No ofreció cualquier cosa por nosotros
Jesús. Había venido para hacer en todo semejante a nosotros y a pesar de su condición
divina tomó la condición de esclavo, porque quiso hacerse el último y el
servidor de todos y así se rebajó hasta someterse incluso a la muerte y a la
muerte más ignominiosa, la muerte de cruz. Y es que ya El nos lo había dicho
que nadie tiene mayor amor que aquel que da la vida por aquellos a los que ama.
Y es lo que hizo Jesús. Es su ofrenda de amor, es su sacrificio ofrecido en el
ara de la cruz.
Pero no es alguien ajeno quien hace la
ofrenda y el sacrificio, sino que es El mismo quien se ofrece, se sacrifica y
quien como sacerdote presenta la ofrenda al Padre. Es el mayor signo del
sacrificio y del sacerdocio, porque se ofrece a su mismo, porque entrega su
vida, porque así nos regala su amor llenándonos de nueva vida. Así de infinito
es el valor de su ofrenda y sacrificio.
Pero El ha querido hacernos partícipes
de su sacerdocio porque con El somos sacerdotes, profetas y reyes. Desde
nuestro bautismo con la unción del Espíritu hemos sido también nosotros
consagrados para unirnos a El y ser una misma cosa con El. Allá en el Jordán
tras el bautismo de Juan al que quiso someterse apareció el Espíritu del Señor
sobre El en forma de paloma mientras se escuchaba la voz del cielo que lo
proclamaba como el Hijo de Dios. Fue como su unción y su consagración aunque
por si mismo ya era el Hijo de Dios, de la misma naturaleza que el Padre y por
quien todo se ha hecho, como proclamamos en el credo de nuestra fe.
En el nuevo bautismo también se va a
manifestar sobre nosotros el misterio trinitario de Dios, para que por la unción
del Espíritu, la unción con el crisma, nosotros podamos ser unos también con
Cristo y con Cristo hacernos también participes de su sacerdocio.
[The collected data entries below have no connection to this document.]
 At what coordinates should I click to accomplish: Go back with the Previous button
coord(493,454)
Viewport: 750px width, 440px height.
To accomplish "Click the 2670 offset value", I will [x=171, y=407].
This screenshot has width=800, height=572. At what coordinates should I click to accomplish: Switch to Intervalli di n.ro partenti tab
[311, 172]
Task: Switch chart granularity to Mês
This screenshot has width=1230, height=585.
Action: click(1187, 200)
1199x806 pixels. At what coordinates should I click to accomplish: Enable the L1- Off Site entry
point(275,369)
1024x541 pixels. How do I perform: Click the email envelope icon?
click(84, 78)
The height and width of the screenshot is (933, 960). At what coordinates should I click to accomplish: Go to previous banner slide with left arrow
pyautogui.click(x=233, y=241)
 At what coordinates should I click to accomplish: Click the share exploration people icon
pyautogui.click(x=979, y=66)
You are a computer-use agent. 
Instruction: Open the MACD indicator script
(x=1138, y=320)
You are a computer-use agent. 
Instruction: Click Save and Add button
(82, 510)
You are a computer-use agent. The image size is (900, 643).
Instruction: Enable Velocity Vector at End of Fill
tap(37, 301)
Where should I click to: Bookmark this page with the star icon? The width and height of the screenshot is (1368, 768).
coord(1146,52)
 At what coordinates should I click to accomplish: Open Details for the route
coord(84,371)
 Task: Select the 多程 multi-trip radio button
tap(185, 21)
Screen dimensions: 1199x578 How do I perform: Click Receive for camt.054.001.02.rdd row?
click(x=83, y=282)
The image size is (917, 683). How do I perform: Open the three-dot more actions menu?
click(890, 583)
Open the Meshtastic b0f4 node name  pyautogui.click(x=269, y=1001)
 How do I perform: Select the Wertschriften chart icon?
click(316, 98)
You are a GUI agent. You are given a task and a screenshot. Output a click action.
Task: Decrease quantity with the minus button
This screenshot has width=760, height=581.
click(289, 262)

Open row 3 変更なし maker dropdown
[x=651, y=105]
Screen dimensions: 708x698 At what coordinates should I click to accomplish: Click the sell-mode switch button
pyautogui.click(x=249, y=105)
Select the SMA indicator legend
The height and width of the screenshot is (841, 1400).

Lo solemos
llamar el sacerdocio común de los fieles para diferenciarlo del sacerdocio
presbiteral, pero diríamos que es el más importante porque nos consagra y nos
hace uno con Cristo para que también nosotros todos podamos hacer la misma
ofrenda de Jesús.
La vida del cristiano ha de ser también
esa ofrenda de amor de cuanto es, de cuanto hace, de cuanto tiene, de lo que es
su vida toda. Todo en la vida del cristiano ha de ser siempre para la gloria de
Dios, con toda nuestra vida siempre y en todo momento hemos de glorificar al
Señor. Por eso con Cristo somos también sacerdotes. Es lo que hoy tenemos que
considerar cuando celebramos esta fiesta de Cristo, sumo y eterno sacerdote.